EXERCISE INSTRUCTIONS: Can you output the material as a Markdown table with the columns No. and Line, starting with the line that contains "You are a GUI" and going on through the end of the material? Leave out blank lines and pictures.

Items from a dataset:

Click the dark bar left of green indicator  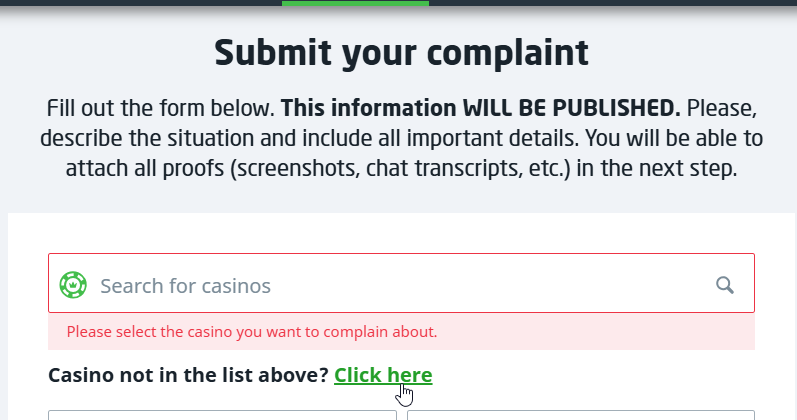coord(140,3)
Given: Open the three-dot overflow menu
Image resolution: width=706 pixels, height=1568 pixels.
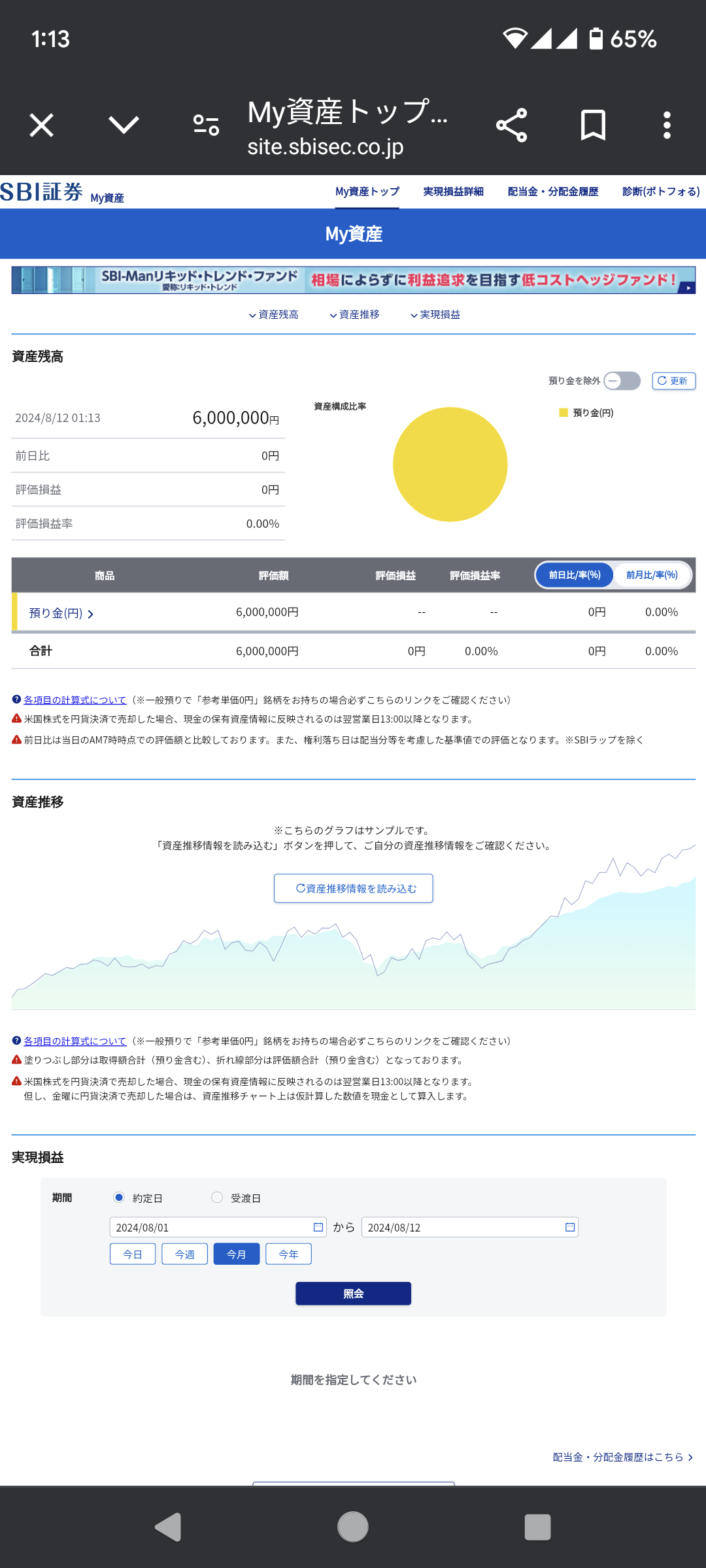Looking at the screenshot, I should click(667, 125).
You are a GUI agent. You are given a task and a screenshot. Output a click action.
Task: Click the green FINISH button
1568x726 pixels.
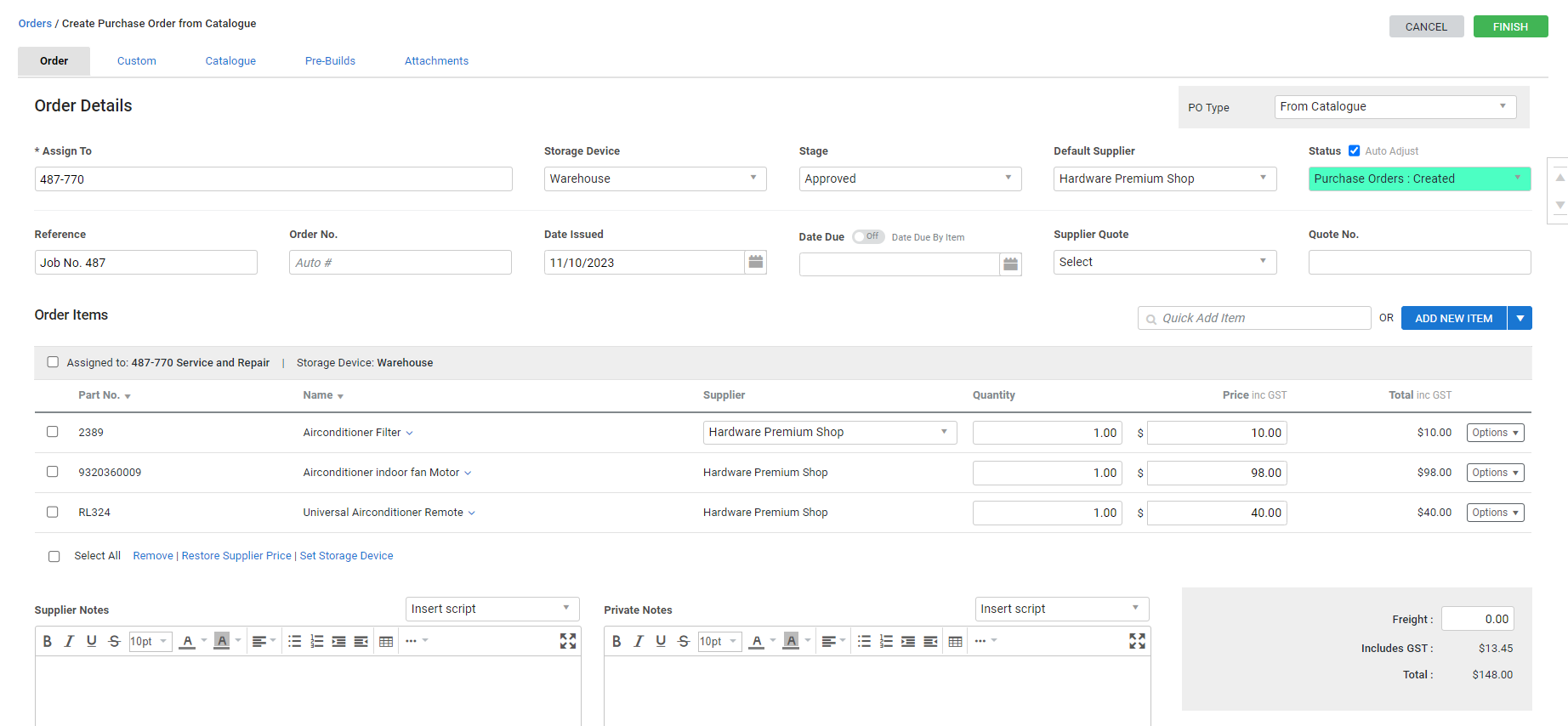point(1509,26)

ANSWER TO THIS EXERCISE:
| No. | Line |
|---|---|
| 1 | You are a GUI agent. You are given a task and a screenshot. Output a click action. |
| 2 | Task: Click the green FINISH button |
| 3 | 1568x726 pixels. |
| 4 | point(1509,26) |